Medeniyetimizin iki büyük ismi Sadreddin Konevî ile Nâsıreddin Muhammed Tûsî arasındaki mektuplaşmalar muhteşem bir belağat, uslûp, nezaket ve hitabet örneğidir. Tûsî, Konevî’nin Reşhu’l Bâl isimli eserini eleştirdiği mektubuna Konevî’ye hitaben bir dörtlükle şöyle başlıyor ve devam ediyor:

“Bana bir mektup gelmiştir ki görmedim bir benzerini

Allah’ın Kitabı’nın dışındaki başka kitaplardan

O Allah’ın kalbini nurlandırdığı bir imamdan gelmiştir

Allah, onun sırrının katında perdeleri ortadan kaldırmıştır.

Mevlânâ, büyük imam, ümmetin hâdisi, karanlıkları aydınlatan, Sadrü’l mille ve’d-din, Mecdü’l islam ve’l müslimîn, hakikat lisanı, tarikat burhanı, sâliklerin ve vecd sahiplerinin rehberi, muhakkik-vuslata erenlerin imamı, bütün beldelerde hâkim ve alimlerin meliği, Rahman’ın mütercimi, âlemin en faziletlisi ve kâmili -Allah, onun gölgesini bâki kılsın ve eserlerini payidar eylesin- olan Üstad’ın yüce hitabı, duacısı, methinin yayıcısı, sadık müridi, aşık şakirdi Muhammed Tûsî’ye ulaşmıştır. O da, bu yüce hitabı öpüp başına koymuştur.

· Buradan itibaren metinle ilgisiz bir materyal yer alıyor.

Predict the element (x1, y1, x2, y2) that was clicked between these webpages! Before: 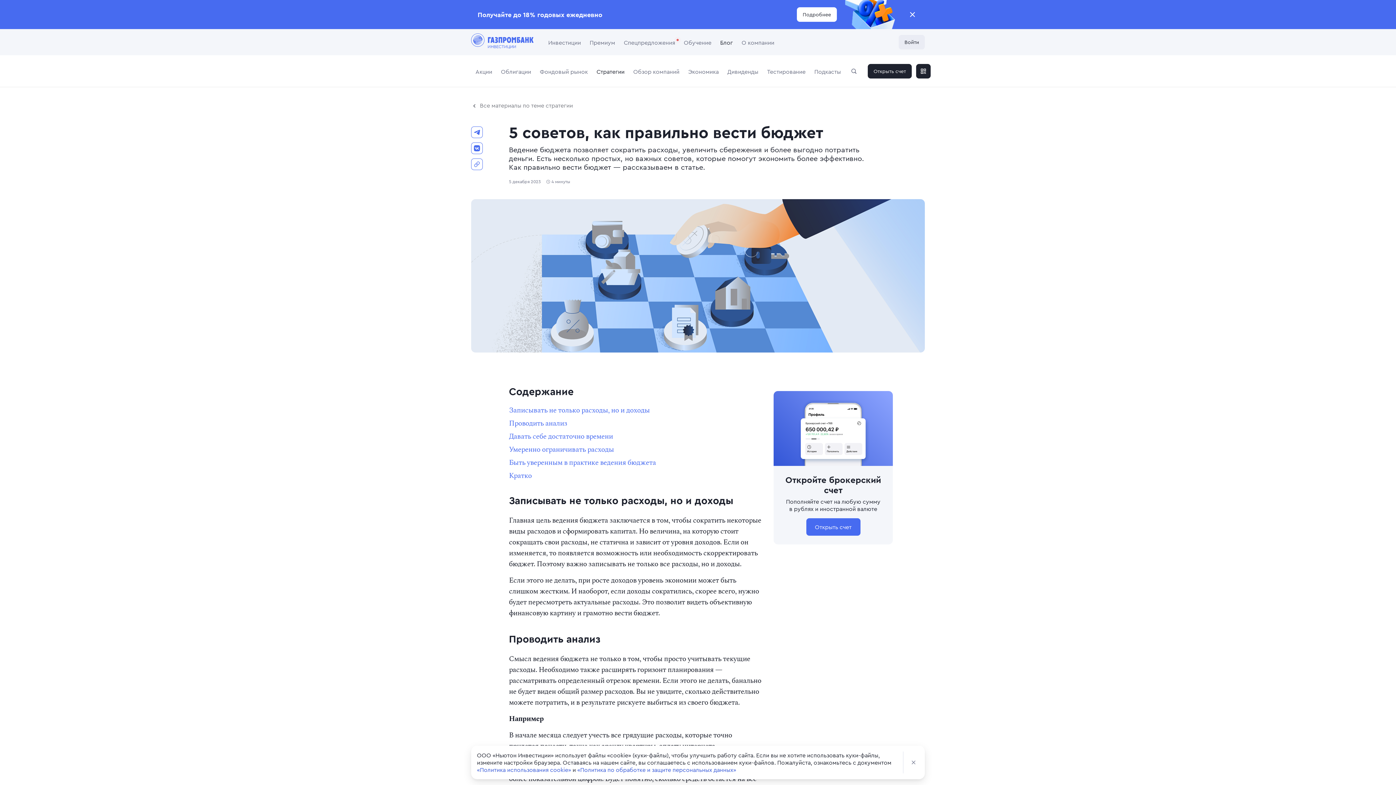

Mektubundan cihan mülkünü buldu gönlüm

Senin sözünde sonsuz bir hayat buldu gönlüm

Ölmüş idi gönlüm, mektup okunduğu vakit

Her harfinden bin can buldu gönlüm”

***

Mektup bu minval üzere biraz daha devam ettikten sonra esasa gelerek eserin tenkidine geçiyor. Bu zirve iki isim arasındaki mektupları İz Yayıncılık’tan dilimize kazandıran Sayın Ekrem Demirli’ye de sonsuz teşekkür ve dua ile…

Günümüz dili ve hitabına ışık tutar inşaallah.